Mon, 14 Jul 2014 11:08:03 GMT
The latest Commonwealth Fund report, ’Mirror, mirror on the wall: how the U.S. health care system compares internationally’ compares the US health care system against ten other countries. The USA comes off badly, but the data is pre-Obamacare.
The 11 countries are—Australia, Canada, France, Germany, Netherlands, New Zealand, Norway, Sweden, Switzerland, UK, and USA.
The US health care system is the most expensive in the world, but this report shows that it under-performs relative to other countries on most dimensions of performance. It fails to achieve better health outcomes than the other countries, and the United Kingdom ranks first, followed closely by Switzerland.
The report includes data from patients and doctors on care experiences and ratings of various dimensions of care.
It includes information from the most recent three Commonwealth Fund international surveys of patients and primary care physicians about medical practices and views of their countries’ health systems (2011–2013).
It includes information on health care outcomes featured in The Commonwealth Fund’s most recent (2011) national health system scorecard, and from the World Health Organization (WHO) and the Organization for Economic Cooperation and Development (OECD).
The most notable way the USA differs from other industrialized countries is the absence of universal health insurance coverage. Other nations ensure the accessibility of care through universal health systems. The Affordable Care Act is increasing the number of Americans with cover and improving access to care, though the data in this report are from years prior to the full implementation of the law. So it is not surprising that the USA underperforms on measures of access and equity between populations.
The USA also ranks behind most countries on many measures of health outcomes, quality, and efficiency. Doctors face particular difficulties receiving timely information, coordinating care, and dealing with administrative hassles. Other countries have led in the adoption of modern health information systems, but American doctors and hospitals are catching up as they respond to significant financial incentives to adopt and make meaningful use of health information technology systems. Additional provisions in the Affordable Care Act will encourage the efficient organization and delivery of health care, as well as investment in important preventive and population health measures.
For all countries, responses indicate room for improvement. Yet, the other 10 countries spend considerably less on health care per person and as a percent of gross domestic product than does the United States. These findings indicate that, from the perspectives of both doctors and patients, the US healthcare system could do much better in achieving value for the nation’s substantial investment in health.
Quality: The indicators of quality were grouped into four categories: effective care, safe care, coordinated care, and patient-centered care. Compared with the other 10 countries, the USA fares best on provision and receipt of preventive and patient-centered care. While there has been some improvement in recent years, lower scores on safe and coordinated care pull the overall US quality score down. Continued adoption of health information technology should enhance the ability to identify, monitor, and coordinate care for their patients, particularly those with chronic conditions.
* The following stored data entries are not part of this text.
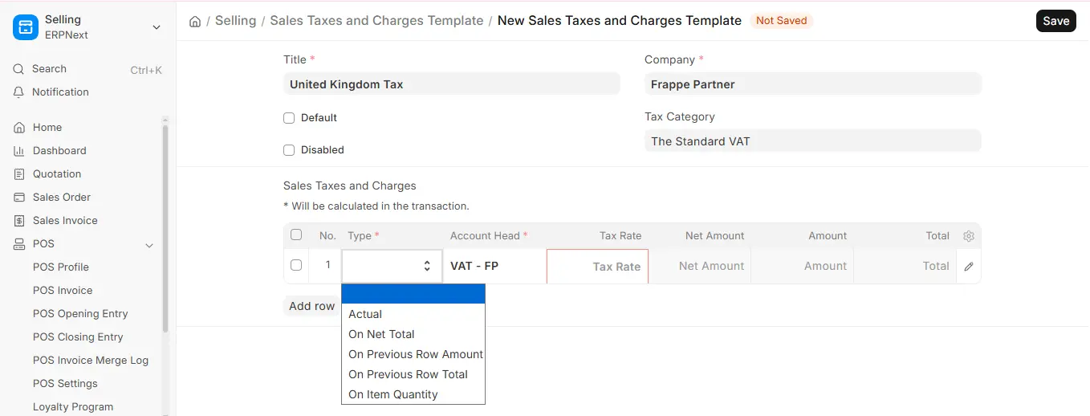
Task: Tick the Disabled checkbox
Action: pos(289,150)
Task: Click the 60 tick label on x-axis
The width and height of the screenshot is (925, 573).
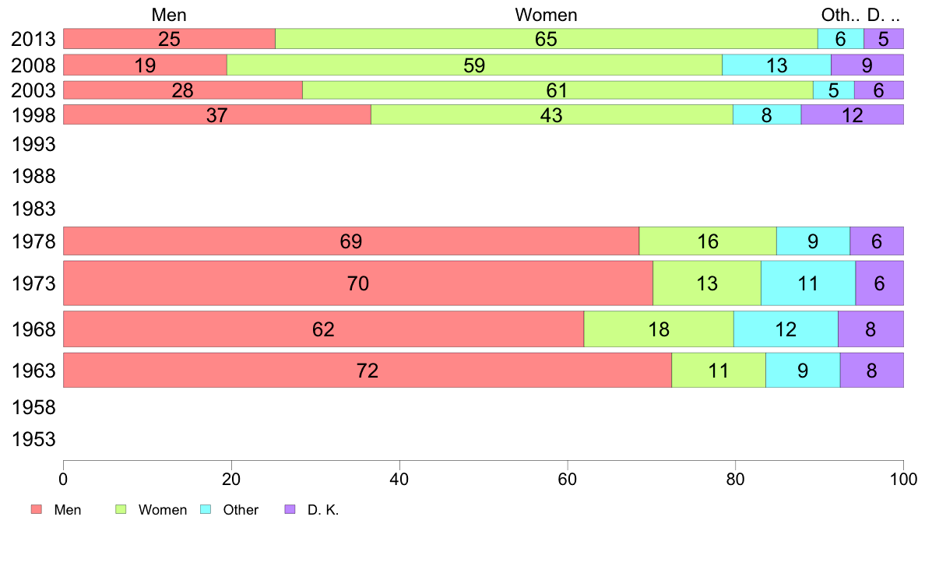Action: click(x=567, y=476)
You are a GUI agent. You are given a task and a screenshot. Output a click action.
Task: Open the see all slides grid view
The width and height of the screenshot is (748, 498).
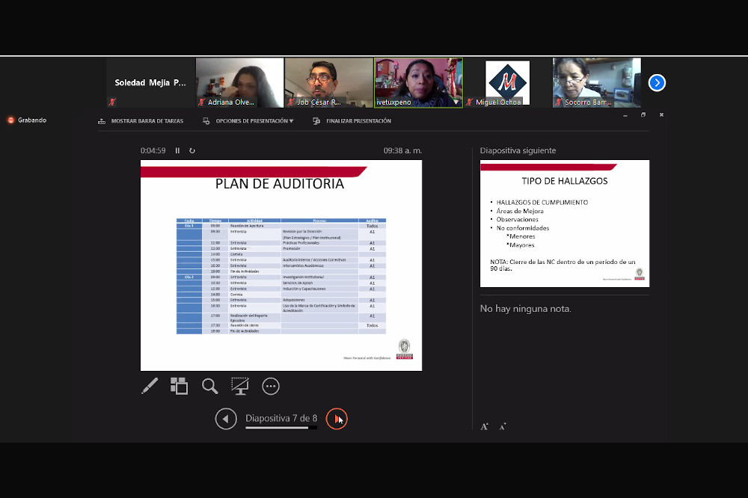(180, 386)

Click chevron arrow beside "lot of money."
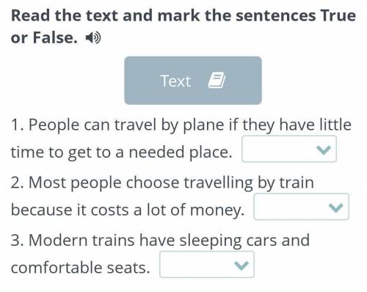[335, 208]
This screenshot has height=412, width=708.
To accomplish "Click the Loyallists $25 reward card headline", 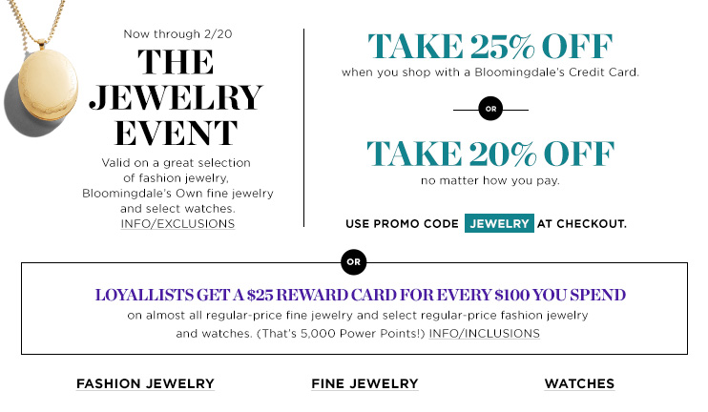I will [x=361, y=295].
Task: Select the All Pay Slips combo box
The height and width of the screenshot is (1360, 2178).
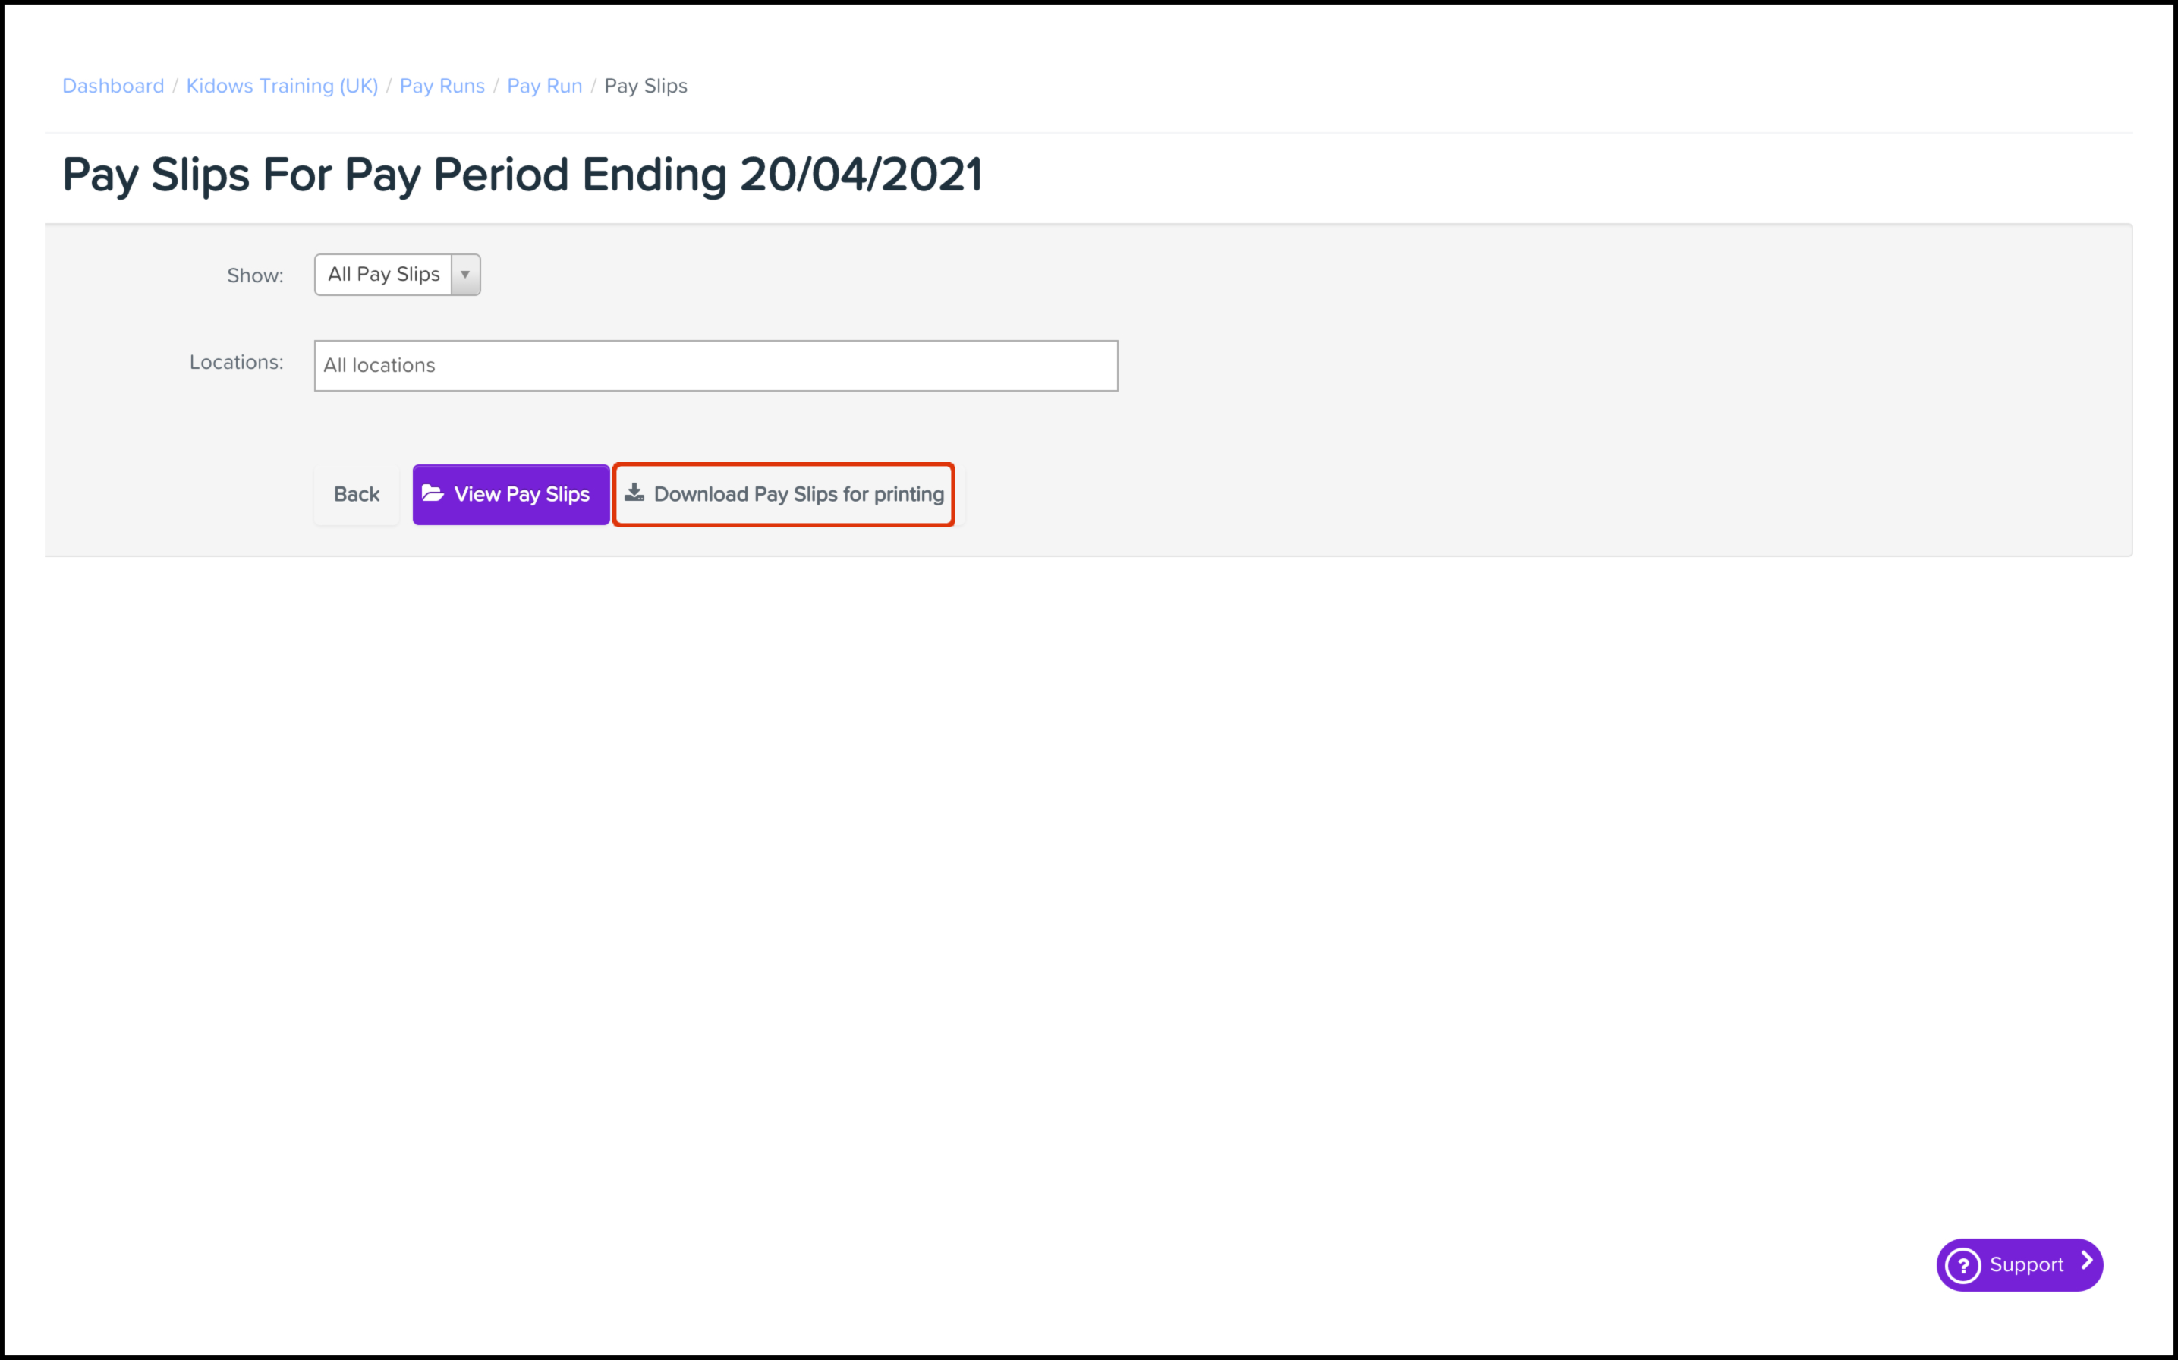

Access: With the absence of universal coverage—people in the USA go without needed health care because of cost more often than people do in the other countries. Americans were the most likely to say they had access problems related to cost. Patients in the USA have rapid access to specialized health care services; however, they are less likely to report rapid access to primary care than people in leading countries in the study. In other countries, like Canada, patients have little to no financial burden, but experience wait times for such specialized services. There is a frequent misperception that trade-offs between universal coverage and timely access to specialized services are inevitable; but the Netherlands, U.K., and Germany provide universal coverage with low out-of-pocket costs while maintaining quick access to specialty services.
Efficiency: On indicators of efficiency, the USA ranks last with the UK and Sweden ranking first and second. The USA has poor performance on measures of national health expenditures and administrative costs as well as on measures of administrative hassles, avoidable emergency room use, and duplicative medical testing.
Equity: The USA ranks a clear last on measures of equity. Americans with below-average incomes were much more likely than their counterparts in other countries to report not visiting a doctor when sick; not getting a recommended test, treatment, or follow-up care; or not filling a prescription or skipping doses when needed because of costs. On each of these indicators, one-third or more of lower-income adults in the USA went without needed care because of costs.
Healthy lives: The USA ranks last overall with poor scores on all three indicators of healthy lives—mortality amenable to medical care, infant mortality, and healthy life expectancy at age 60. The U.S. and UK had much higher death rates in 2007 from conditions amenable to medical care than some of the other countries, e.g., rates 25 % to 50 % higher than Australia and Sweden. Overall, France, Sweden, and Switzerland rank highest on healthy lives. The US is the most obese nation in the world and this leads to many health problems.
The USA ranks last. The UK continues to demonstrate strong performance and ranked first overall, though lagging notably on health outcomes. Switzerland ranked second overall. The USA ranks higher on preventive care, and is strong on waiting times for specialist care, but weak on access to needed services and ability to obtain prompt attention on primary care.
Under the Affordable Care Act, low- to moderate-income families are now eligible for financial assistance in obtaining insurance cover.